Here, there are great areas of woodland,
where the elephants can roam and do what they want to do,
and not what human beings tell them to do.
Jumbo's life was cut cruelly short
but these elephants will have a chance
of having a long and peaceful end to theirs.
David Attenborough investigates the remarkable life and death of Jumbo the elephant - an animal superstar whose story is said to have inspired the movie Dumbo.
Attenborough joins a team of scientists and conservationists to unravel the complex and mysterious story of this large African elephant - believed by many to be the biggest in the world. With unique access to Jumbo's skeleton at the American Museum of Natural History, the team work together to separate myth from reality. How big was Jumbo really? How was he treated in captivity? And how did he die? Jumbo's bones may offer vital clues.

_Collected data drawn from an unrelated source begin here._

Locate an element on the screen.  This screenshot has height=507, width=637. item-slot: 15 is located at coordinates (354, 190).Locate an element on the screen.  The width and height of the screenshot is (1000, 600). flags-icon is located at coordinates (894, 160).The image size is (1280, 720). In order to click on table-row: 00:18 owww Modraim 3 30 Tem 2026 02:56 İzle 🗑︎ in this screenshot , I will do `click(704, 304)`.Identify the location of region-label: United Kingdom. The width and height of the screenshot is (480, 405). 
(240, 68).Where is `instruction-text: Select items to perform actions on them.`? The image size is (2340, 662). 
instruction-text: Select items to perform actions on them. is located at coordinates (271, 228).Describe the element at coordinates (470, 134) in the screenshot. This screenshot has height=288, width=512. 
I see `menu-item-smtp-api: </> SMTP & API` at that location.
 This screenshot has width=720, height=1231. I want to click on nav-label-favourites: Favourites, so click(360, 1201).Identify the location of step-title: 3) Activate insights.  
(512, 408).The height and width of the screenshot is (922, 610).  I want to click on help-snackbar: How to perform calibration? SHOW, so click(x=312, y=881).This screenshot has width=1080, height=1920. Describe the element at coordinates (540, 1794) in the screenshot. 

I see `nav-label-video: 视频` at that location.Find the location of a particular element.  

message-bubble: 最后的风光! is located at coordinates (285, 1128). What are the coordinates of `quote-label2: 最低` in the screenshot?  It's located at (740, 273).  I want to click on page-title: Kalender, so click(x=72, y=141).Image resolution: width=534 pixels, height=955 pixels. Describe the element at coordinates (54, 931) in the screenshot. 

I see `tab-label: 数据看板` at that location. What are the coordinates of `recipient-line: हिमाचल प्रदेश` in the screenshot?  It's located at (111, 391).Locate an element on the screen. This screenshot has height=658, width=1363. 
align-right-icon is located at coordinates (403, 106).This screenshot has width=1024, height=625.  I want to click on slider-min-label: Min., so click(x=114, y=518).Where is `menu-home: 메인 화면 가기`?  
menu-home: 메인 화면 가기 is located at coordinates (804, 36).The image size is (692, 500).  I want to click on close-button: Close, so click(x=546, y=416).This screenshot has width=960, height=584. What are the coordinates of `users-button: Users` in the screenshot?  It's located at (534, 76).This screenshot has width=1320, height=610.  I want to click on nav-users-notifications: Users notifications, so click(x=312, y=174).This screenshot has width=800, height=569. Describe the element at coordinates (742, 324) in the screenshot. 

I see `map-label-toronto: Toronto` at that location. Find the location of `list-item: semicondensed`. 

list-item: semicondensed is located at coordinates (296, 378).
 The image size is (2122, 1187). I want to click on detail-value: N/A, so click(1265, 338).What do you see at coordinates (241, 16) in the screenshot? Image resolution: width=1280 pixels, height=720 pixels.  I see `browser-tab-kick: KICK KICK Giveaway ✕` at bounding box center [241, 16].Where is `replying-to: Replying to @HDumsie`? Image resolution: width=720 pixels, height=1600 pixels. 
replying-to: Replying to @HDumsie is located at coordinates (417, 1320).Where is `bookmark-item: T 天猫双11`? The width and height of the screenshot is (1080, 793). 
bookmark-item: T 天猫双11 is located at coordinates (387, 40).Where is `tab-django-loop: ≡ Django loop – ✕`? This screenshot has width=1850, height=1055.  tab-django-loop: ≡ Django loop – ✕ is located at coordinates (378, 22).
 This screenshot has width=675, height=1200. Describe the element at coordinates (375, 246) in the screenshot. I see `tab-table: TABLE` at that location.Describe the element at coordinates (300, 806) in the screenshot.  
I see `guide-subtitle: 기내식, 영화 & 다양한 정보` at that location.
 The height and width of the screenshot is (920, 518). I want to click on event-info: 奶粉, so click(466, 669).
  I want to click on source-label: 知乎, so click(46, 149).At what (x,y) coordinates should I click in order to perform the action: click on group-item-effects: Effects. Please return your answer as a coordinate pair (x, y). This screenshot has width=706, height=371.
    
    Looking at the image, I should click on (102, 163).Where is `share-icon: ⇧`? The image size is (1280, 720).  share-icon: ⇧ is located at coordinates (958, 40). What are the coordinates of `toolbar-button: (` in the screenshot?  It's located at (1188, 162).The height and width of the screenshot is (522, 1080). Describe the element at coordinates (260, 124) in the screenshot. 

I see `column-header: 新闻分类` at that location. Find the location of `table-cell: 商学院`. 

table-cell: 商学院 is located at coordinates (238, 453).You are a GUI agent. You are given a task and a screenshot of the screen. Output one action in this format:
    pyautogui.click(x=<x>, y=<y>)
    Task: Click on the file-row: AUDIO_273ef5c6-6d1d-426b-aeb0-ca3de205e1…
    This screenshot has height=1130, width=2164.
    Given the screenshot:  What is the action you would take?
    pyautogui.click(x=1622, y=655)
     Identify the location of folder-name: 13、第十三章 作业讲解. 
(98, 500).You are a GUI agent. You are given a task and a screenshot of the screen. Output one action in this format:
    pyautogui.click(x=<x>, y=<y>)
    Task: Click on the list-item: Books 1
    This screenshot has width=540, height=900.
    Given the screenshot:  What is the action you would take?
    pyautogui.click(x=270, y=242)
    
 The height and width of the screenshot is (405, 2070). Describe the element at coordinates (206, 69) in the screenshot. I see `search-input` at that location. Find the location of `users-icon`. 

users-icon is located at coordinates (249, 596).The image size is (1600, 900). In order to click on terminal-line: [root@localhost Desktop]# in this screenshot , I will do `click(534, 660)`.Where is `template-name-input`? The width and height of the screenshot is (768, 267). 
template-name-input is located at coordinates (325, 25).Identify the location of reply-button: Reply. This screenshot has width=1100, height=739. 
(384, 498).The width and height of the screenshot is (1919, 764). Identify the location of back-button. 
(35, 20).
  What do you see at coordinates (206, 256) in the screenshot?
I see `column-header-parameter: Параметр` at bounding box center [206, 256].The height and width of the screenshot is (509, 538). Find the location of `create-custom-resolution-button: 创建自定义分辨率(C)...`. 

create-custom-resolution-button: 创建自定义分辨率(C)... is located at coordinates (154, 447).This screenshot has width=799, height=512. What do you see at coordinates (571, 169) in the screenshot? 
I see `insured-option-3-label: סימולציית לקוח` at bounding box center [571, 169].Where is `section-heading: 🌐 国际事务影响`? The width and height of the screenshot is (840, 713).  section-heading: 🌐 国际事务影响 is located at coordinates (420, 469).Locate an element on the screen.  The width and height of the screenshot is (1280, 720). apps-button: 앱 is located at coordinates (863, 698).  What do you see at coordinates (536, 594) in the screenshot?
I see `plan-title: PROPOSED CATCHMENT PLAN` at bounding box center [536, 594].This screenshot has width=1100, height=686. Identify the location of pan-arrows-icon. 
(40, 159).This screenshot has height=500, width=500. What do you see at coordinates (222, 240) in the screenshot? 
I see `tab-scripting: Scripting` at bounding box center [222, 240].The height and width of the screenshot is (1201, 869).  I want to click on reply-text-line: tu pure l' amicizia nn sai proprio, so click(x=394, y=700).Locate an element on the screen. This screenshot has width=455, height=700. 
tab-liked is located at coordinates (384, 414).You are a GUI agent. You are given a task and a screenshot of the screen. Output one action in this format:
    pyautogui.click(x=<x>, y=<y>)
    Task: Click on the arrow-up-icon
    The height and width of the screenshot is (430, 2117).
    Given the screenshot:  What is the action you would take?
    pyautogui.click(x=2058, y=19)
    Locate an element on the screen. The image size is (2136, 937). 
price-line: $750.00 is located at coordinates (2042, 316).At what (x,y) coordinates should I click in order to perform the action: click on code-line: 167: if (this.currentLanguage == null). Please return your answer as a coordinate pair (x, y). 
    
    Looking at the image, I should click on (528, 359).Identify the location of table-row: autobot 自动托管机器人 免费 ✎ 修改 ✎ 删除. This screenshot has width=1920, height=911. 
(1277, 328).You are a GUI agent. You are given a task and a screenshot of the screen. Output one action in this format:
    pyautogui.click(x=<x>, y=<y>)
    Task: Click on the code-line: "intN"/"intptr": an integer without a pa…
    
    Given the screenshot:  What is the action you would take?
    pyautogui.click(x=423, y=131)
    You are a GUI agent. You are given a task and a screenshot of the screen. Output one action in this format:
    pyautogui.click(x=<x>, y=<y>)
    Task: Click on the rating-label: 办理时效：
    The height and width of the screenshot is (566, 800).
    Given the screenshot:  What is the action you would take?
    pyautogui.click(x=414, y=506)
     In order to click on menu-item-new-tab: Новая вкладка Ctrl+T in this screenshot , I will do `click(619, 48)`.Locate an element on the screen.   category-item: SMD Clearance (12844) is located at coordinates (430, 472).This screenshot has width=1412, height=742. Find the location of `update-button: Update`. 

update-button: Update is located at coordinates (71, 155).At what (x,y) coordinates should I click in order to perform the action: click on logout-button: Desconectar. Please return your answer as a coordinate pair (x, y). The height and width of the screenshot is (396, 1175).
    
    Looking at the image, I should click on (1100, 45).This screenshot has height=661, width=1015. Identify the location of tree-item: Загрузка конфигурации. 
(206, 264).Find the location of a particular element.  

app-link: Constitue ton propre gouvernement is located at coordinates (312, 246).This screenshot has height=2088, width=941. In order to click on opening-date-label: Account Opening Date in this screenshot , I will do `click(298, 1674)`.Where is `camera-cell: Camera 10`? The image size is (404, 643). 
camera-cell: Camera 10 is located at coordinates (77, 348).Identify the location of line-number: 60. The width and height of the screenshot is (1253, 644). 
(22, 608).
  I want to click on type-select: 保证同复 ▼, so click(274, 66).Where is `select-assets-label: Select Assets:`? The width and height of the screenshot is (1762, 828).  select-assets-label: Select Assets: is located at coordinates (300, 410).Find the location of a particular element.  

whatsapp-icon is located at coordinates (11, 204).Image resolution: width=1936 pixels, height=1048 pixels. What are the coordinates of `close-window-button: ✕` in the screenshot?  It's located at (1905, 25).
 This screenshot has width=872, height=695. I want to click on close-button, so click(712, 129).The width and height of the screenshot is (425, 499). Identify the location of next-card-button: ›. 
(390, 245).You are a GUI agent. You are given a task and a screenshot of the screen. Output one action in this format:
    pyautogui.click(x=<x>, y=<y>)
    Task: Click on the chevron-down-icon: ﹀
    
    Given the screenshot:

Arriving in London Zoo in 1865, Jumbo fast became a firm favourite of Queen Victoria and her children, and was nicknamed the Children's Pet. Yet behind the scenes, this gentle giant was living a double life - smashing his den, breaking his tusks and being pacified by large amounts of alcohol given to him by his keeper, Matthew Scott. Scott had no human friends but had a deep empathy for animals, developing a particularly strong and near mystical bond with Jumbo.
Then, quite suddenly, London Zoo caused public outrage by selling Jumbo to PT Barnum's circus in America, where he travelled with his devoted keeper to start a new life. But while his time in America turned him into star with 20 million people coming to see him, his life ended tragically and mysteriously.
As well as Jumbo's skeleton, Attenborough explores the lives of wild elephants to explain Jumbo's troubled mind, and he discovers how our attitude to captive elephants has changed dramatically in recent years.